Si la laïcité ne se résume pas au seul texte de loi de 1905, elle ne peut pas ne pas partir du " Titre 1er : Principes " de la loi de 1905 (Principes repris dans le décret de 1911).
La laïcité n'est ni de droite ni de gauche, elle est républicaine. Elle est encore moins communiste, comme le voudrait Peña-Ruiz qui la tord dans ce sens avec son " universalité fraternelle de l’intérêt général qui fonde le bien commun ". Il la tord aussi en faisant de la laïcité la seule garantie de l' " égalité de traitement de toutes les options spirituelles ", variante de la conception de la laïcité comme coexistence des religions (tolérance à la Locke), ce qui revient à nier l'incroyance.
* * * * *



V / Ce n'est pas au christianisme (Rendez à César...) que l'on doit la laïcité
Henri Peña-Ruiz : « Tenant pour peu de choses les apports de la civilisation grecque, préchrétienne, certains dignitaires catholiques prétendent aujourd'hui que le christianisme est à l'origine des droits de l'homme. Une généalogie très discutable, à mettre en débat. Les Grecs ont inventé l'idée de liberté, celle d'égalité, la philosophie, comme pensée libre, l'universalisme qui faisait dire à Socrate qu'il n'était ni d'Athènes ni de Corinthe mais du monde, et à Marc Aurèle qu'en tant qu'Antonin il était citoyen de Rome, mais qu'en tant qu'homme il était citoyen du monde. Le christianisme a bien pensé l'égalité en quelque sorte métaphysique des hommes, tous fils du Dieu des chrétiens, et tous égaux par leur finitude. Mais a-t-il transposé cette matrice dans le champ juridico-politique ? Rien n'est moins sûr.  ». (Entrée " Égalité ", Dictionnaire amoureux de la Laïcité, Paris : Plon, 2014).
Philippe Raynaud : « Quelle qu'ait été l'importance de la distinction des deux " cités " ou des deux " pouvoirs ", temporel et spirituel, dans la genèse de la modernité politique ou de l'État occidental, il est parfaitement anachronique d'y voir une anticipation de la " laïcité " moderne, comme se plaisent à le dire aujourd'hui quelques catholiques iréniques. » (La Laïcité, Histoire d'une singularité française, I " Naissances de la laïcité ", Paris : Gallimard, 2019).
V / a) Sur la séparation
V / b) Sur la liberté de conscience : ce principe fondamental de la laïcité n'a jamais été accordé par le christianisme.
V / c) Sur la liberté d'exercice des autres cultes

V / a) Sur la séparation

Contrairement à ce qu'on raconte sur Internet et même sur France Culture (notamment dans l'émission Répliques du 24/2/17) et aussi dans Le Figaro (Rémi Brague encore), et contrairement à ce que croit Bernard-Henri Lévy, ou racontent Éric Zemmour, Luc Ferry, Jean-Luc Marion et Gabrielle Cluzel, le christianisme n'a pas inventé la laïcité, ni même la seule séparation  des cultes et de la République ; en juin 2021, Jacques Julliard soutenait encore cette thèse (forme insidieuse de cléricalisme) en lisant dans les Évangiles un « principe de séparation entre le temporel et le spirituel » formulé par Jésus « que nous appelons en France laïcité », (« La bombe islamiste contre le compromis laïque », Le Figaro, 7 juin 2021).

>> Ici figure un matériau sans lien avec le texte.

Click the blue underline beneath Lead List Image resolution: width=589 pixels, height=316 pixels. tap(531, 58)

Le fameux " Rendez à César...,  Reddite ergo, quae sunt Caesaris, Caesari et, quae sunt Dei, Deo ”. (Matthieu, XXII, 21) est bien davantage une distinction et une subordination qu'une séparation ; si la simple existence d'un État distinct des institutions religieuses constituait un régime de laïcité, alors nous aurions connu la laïcité bien avant 1905, et les pays du Maghreb où l'islam est religion d'État la connaîtraient.

L'évangélique Rendez à César... est complété par
Paul : " Il n'y a point d'autorité qui ne provienne de Dieu, Non est enim potestas nisi a Deo; quae autem sunt ". (Aux Romains, XIII, 1).
et
" Obéissez à Dieu plutôt qu'aux hommes, Oboedire oportet Deo magis quam hominibus. " (Actes des apôtres, V, 29).
(saint) Augustin : « Attribuons le pouvoir de donner royaumes et empires au seul vrai Dieu. » La Cité de Dieu, V, xxi. Théorie du pouvoir de droit divin.
Pour notre DDHC, article 3, c'est au contraire la Nation qui est au principe de la souveraineté ; exit le pouvoir de droit divin, et le divin....

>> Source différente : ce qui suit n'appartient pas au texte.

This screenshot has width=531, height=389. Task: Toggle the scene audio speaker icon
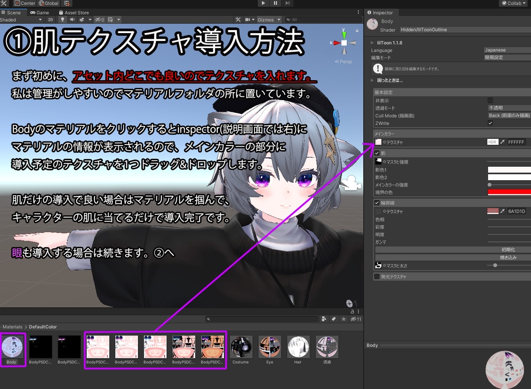pos(73,19)
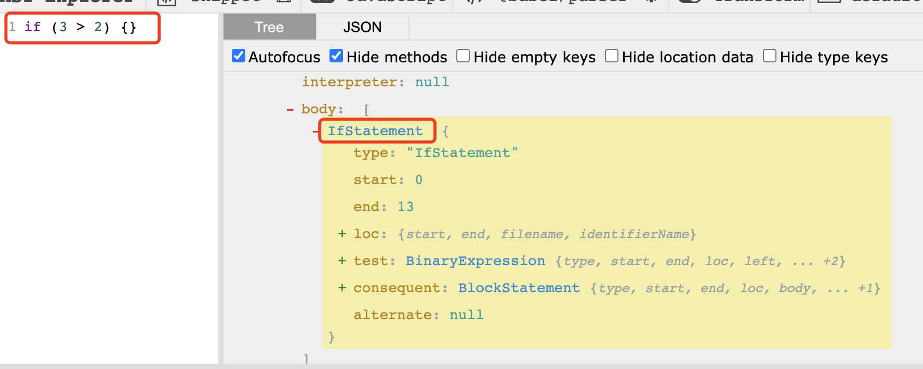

Du pape Pie IX, 1864 : Syllabus Résumé renfermant les principales erreurs de notre temps (accompagne l'encyclique Quanta Cura ; traduction française),
§ VI. " Erreurs relatives à la société civile, considérée soit en elle-même, soit dans ses rapports avec l’Église. " :
LV. L'Église doit être séparée de l'État, et l'État de l'Église. Ecclesia a Statu, Statusque ab Ecclesia seiungendus est. (Allocutio Acerbissimum, 27 septembre 1852 (Prop 31, 51, 53, 55, 67, 73, 74, 78).
Du pape Léon XIII, 1885 : " Les sociétés humaines ne peuvent pas, sans devenir criminelles, se conduire comme si Dieu n'existait pas ou refuser de se préoccuper de la religion comme si elle leur était chose étrangère ou qui ne pût leur servir de rien. " "Civitates non possunt, citra seclus, genere se, tanquam si Deus omnino non esset, aut curam religionis velut alienam nihil que profituram ablicere. " (Lettre encyclique Immortale Dei, 1er novembre 1885.)

Du pape Pie XI, mars 1937 : " Il ne saurait y avoir d'autorité sur la Terre, si l'autorité de la Majesté divine est méconnue. " (Mit brennender Sorge  Avec une brûlante inquiétude).
Pie X : voir plus loin.

Charles de Gaulle : " La France [...] ne saurait méconnaître une histoire qui a fait d'elle la fille aînée de l'Église. " (Vatican, 31 mai 1967 ; cité par René Rémond, " La fille aînée de l'Église", in Pierre Nora, directeur, Les Lieux de mémoire, III, 3, Paris : Gallimard, 1992).
Du pape Jean-Paul II au Bourget le 1er juin 1980 : " France, Fille aînée de l'Église, es-tu fidèle aux promesses de ton baptême ? " (la loi de décembre 1905 fut violemment critiquée par le pape Pie X : Vehementer Nos du 11 février 1906).
Du pape François : « Que la Vierge Marie, Mère de miséricorde, suscite dans les cœurs de tous des pensées de sagesse et des intentions de paix. Nous lui demandons de protéger et de veiller sur la chère nation française, la fille aînée de l’Église, sur l’Europe et sur le monde entier. » (Prière de l’Angélus, dimanche 15 novembre 2015).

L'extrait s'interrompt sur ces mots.